TASK DIRECTIONS. Rewrite the whole listing below with "pixels" changed to "px" wherever it appears, leaving every other line and character as it is.

DATASET RECORDS.
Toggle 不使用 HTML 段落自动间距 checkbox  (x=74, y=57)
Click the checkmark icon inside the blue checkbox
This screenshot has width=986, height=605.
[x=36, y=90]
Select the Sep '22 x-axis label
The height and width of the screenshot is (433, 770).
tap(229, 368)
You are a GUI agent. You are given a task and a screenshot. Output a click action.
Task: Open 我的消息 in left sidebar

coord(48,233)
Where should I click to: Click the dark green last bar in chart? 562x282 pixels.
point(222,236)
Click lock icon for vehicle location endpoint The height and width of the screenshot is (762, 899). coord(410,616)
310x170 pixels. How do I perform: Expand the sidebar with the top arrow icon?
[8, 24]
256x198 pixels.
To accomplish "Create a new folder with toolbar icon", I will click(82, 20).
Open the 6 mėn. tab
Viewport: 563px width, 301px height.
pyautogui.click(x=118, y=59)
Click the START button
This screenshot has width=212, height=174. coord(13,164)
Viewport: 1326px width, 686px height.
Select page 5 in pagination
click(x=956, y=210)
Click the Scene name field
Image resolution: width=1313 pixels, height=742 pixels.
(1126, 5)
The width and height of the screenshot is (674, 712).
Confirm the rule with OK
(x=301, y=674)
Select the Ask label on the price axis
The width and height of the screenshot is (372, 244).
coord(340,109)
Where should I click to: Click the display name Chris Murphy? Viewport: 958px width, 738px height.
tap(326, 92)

EXERCISE RESPONSE.
Toggle 不使用 HTML 段落自动间距 checkbox  (x=74, y=57)
Click the checkmark icon inside the blue checkbox
This screenshot has width=986, height=605.
[x=36, y=90]
Select the Sep '22 x-axis label
The height and width of the screenshot is (433, 770).
tap(229, 368)
You are a GUI agent. You are given a task and a screenshot. Output a click action.
Task: Open 我的消息 in left sidebar

coord(48,233)
Where should I click to: Click the dark green last bar in chart? 562x282 px.
point(222,236)
Click lock icon for vehicle location endpoint The height and width of the screenshot is (762, 899). coord(410,616)
310x170 px. How do I perform: Expand the sidebar with the top arrow icon?
[8, 24]
256x198 px.
To accomplish "Create a new folder with toolbar icon", I will click(82, 20).
Open the 6 mėn. tab
Viewport: 563px width, 301px height.
pyautogui.click(x=118, y=59)
Click the START button
This screenshot has width=212, height=174. coord(13,164)
Viewport: 1326px width, 686px height.
Select page 5 in pagination
click(x=956, y=210)
Click the Scene name field
Image resolution: width=1313 px, height=742 px.
(1126, 5)
The width and height of the screenshot is (674, 712).
Confirm the rule with OK
(x=301, y=674)
Select the Ask label on the price axis
The width and height of the screenshot is (372, 244).
coord(340,109)
Where should I click to: Click the display name Chris Murphy? Viewport: 958px width, 738px height.
tap(326, 92)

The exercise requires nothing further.